「私と炭谷本人、球団でよく話し合った上で、このような選択になりました。巨人軍で得た経験を、これからの野球人生にいかして、野球人としてさらに飛躍してほしいと思います」(原辰徳監督/4日、球団発表)

 移籍に関して様々な評価があるのは事実だが、今回は両球団の明確なビジョンがわかる移籍だ。編成面を任されている実質全権監督の原監督のコメントからも周到な準備をしていたのがわかる。

「巨人の戦略的な動き。シーズン中のビッグネームの移籍は影響力が大きい。チーム内の戦力的な部分、モチベーション、そしてファンの心証も加味して慎重にならざるを得ない。今年は各球団主力級にも移籍の噂が聞こえてくるが、そんなに簡単に決められるものではない。両球団に大きなメリットが求められる」(在京球団編成担当)

 元々、巨人でトレードの噂が絶えなかったのは、炭谷ではなく小林だった。13年ドラフト1位で巨人に入団した小林は、球界屈指の強肩を誇り守備面での評価は高いが、打力の弱さは度々指摘される。今季はこれまで18試合の出場にとどまり、開幕直後には二軍落ちをするなど、現在レギュラー捕手の大城卓三、期待の若手・岸田行倫との競争の中で、“余剰戦力”になっているという声もあった。

• 項目探索の記録
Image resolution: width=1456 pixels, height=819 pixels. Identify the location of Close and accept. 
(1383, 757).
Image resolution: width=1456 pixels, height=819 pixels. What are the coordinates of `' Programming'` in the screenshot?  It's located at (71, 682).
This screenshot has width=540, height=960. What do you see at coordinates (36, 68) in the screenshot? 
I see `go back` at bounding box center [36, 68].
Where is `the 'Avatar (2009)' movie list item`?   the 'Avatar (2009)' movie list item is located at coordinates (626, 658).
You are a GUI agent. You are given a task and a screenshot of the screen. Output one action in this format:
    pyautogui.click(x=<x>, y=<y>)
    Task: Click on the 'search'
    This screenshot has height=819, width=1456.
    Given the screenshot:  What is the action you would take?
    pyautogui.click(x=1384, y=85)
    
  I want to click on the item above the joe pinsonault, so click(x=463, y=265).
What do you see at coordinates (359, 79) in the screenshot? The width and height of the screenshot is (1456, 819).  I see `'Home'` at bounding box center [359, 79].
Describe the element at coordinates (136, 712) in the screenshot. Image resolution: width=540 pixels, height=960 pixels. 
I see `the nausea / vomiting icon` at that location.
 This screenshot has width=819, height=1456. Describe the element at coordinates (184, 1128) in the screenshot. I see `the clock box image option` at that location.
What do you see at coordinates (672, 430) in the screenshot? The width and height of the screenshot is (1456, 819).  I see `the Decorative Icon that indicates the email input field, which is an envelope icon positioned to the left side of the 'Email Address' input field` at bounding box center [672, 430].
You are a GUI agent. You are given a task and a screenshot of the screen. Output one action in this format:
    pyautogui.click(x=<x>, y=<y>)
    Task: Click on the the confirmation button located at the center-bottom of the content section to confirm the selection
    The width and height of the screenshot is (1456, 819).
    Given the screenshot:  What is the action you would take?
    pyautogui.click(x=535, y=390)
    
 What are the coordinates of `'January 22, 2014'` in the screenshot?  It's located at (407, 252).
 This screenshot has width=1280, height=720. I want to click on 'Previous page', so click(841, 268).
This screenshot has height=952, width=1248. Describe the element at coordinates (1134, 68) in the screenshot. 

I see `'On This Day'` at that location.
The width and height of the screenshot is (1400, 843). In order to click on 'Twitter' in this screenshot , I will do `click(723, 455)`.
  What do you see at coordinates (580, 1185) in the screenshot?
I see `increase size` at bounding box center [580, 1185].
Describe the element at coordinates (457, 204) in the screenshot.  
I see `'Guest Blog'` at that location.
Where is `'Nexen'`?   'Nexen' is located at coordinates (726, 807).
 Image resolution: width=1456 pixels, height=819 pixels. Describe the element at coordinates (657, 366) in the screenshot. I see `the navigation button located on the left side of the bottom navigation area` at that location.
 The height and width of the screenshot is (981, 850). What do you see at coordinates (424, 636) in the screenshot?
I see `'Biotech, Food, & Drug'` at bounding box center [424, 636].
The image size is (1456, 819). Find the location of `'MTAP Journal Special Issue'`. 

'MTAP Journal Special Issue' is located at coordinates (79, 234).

• 課題の要件
炭谷の移籍を扱った記事について、最後の文の後から続きを書き進めてください。

• 想定される解答
 最終的に、巨人は同じく“守備型”の炭谷と比べ、小林で行けると判断をしたのだろう。また、生え抜きでイケメン選手として人気の小林を残したのは、ファンを含め、周囲からの反発などを防ぐという意味も合いもあったのかもしれない。

 今回、巨人と楽天では互いのチームの思惑が一致してトレードが成立したが、他にもトレード候補として名前が挙がっている選手は多い。ここ最近は、トレードも盛んに行われていることから、各球団の条件が揃えば、ビッグネームのトレードが成立する可能性もあるのだろうか……。

「例えば中田翔日本ハム)や堂林翔太(広島)にも移籍の噂が聞こえるが、可能性は限りなく低い。仮に移籍の場合、2人を超えるような成績、印象を残せる選手を獲得できなければ意味がない。ネームバリューのある『生え抜き』、チームの顔をシーズン中に移籍させるメリットは少ない。藤浪晋太郎(阪神)のように、我慢して残している間に復活して欲しいのが本音」(在京球団編成担当)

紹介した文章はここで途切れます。